Но это – не все. Вальс, исполняемый досками, был стократ более щемящим от того, что они пережили героинь. Так проявлялся естественный, но холодный, равнодушный к человеку закон мироздания. Тьма, которая со всех сторон обступала, то и дело поглощала их, – тоже воспринималась как противостоящая героиням сила, и не только войны. Перед нами был мир, противостоящий человеку.
Комедиантство, ирония и провидчество
Достигая высокой трагедии и прорываясь к философским проблемам бытия, те а тр не «заносился». Именно шутовской колпак или шапочка Мастера, – что то же самое, комедиантство – позволили Таганке взмывать в метафизические сферы. Органичным элементом трагедии оставались комическое, постоянная самоирония, саморазоблачение театра. Подчеркнутая обыкновенность досок, а также изобретательные игры с ними оказывались предметом не только нормальной творческой гордости, но и шутовства, насмешки над грубостью собственных средств. Все лицедействовали и всё лицедействовало, причем открыто. Начиная с актеров, которых мы видели одновременно с созданными ими персонажами, и до вентилятора на потолке (того, что, оставаясь вентилятором, играл немецкий самолет).

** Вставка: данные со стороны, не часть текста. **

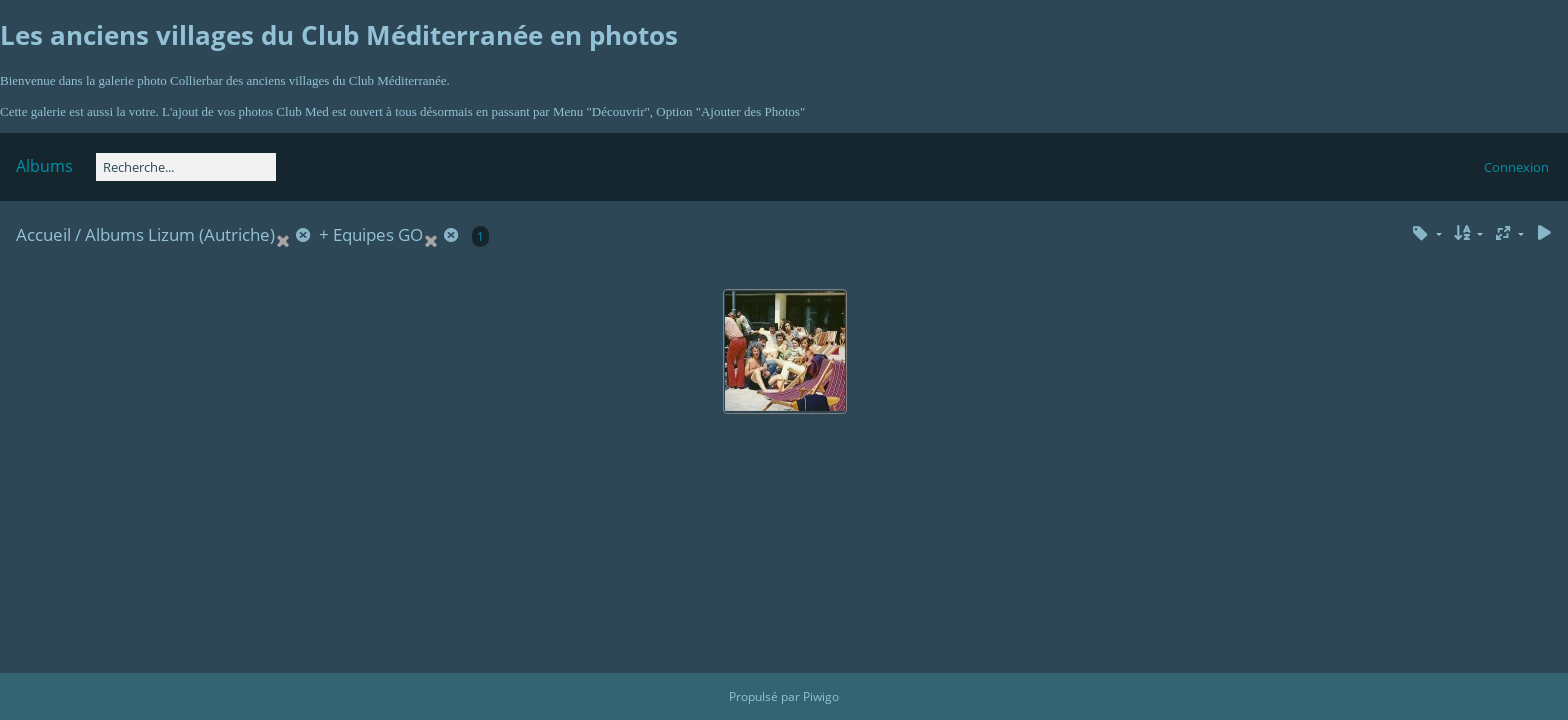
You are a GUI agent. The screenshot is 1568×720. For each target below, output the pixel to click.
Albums (44, 166)
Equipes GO (378, 234)
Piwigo (821, 696)
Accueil (43, 234)
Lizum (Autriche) (211, 234)
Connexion (1516, 167)
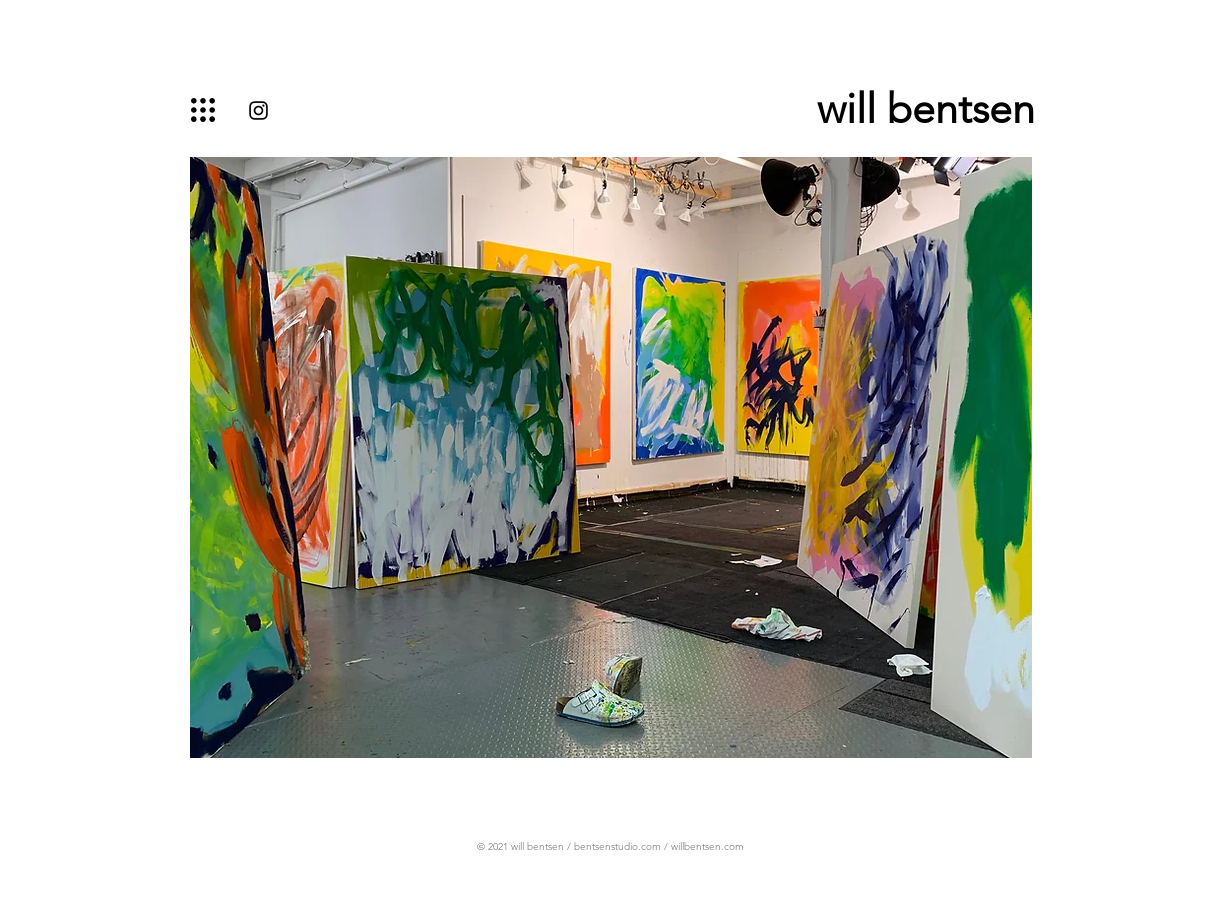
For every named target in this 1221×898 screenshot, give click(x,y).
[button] (203, 110)
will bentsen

Но театр неутомимо взрывал и этот, постоянно играющий планами ход действия, то и дело вводя едва ли не в каждую мизансцену «персонажей», которые не играли никого и ничего, были сами собой: веник в «бане», тазик с водой, в которой стирают, винтовки, переговорное устройство, сирену – и аппарат, и сам звук. Тем самым еще и еще раз обнаруживалось, что происходящее на сцене – «всего лишь» игра, а он, театр, пусть великий, но притворщик. Двойственность сценического мира открывалась и в этом соотнесении никого (ничего) не играющих «персонажей» с происходящими вокруг перевоплощениями.
Спектакли, спектакли…
«Гамлет»
… Когда при непогашенном еще свете зрители обращали внимание на сидевшего на полу у беленой задней стены Гамлета в черном свитере, черных джинсах и с гитарой, перебирающего струны и что-то напевающего, то видели в нем если не Высоцкого, уже всенародно известного, то Высоцкого в роли Гамлета, или Высоцкого, который сейчас начнет играть Гамлета. По всему – затевалось театральное представление. Вышедшие на сцену актеры, которые будут играть Короля, Королеву, Полония, Горацио, Офелию – деловито снимали черные повязки с воткнутого в пол меча и завязывали их на руки.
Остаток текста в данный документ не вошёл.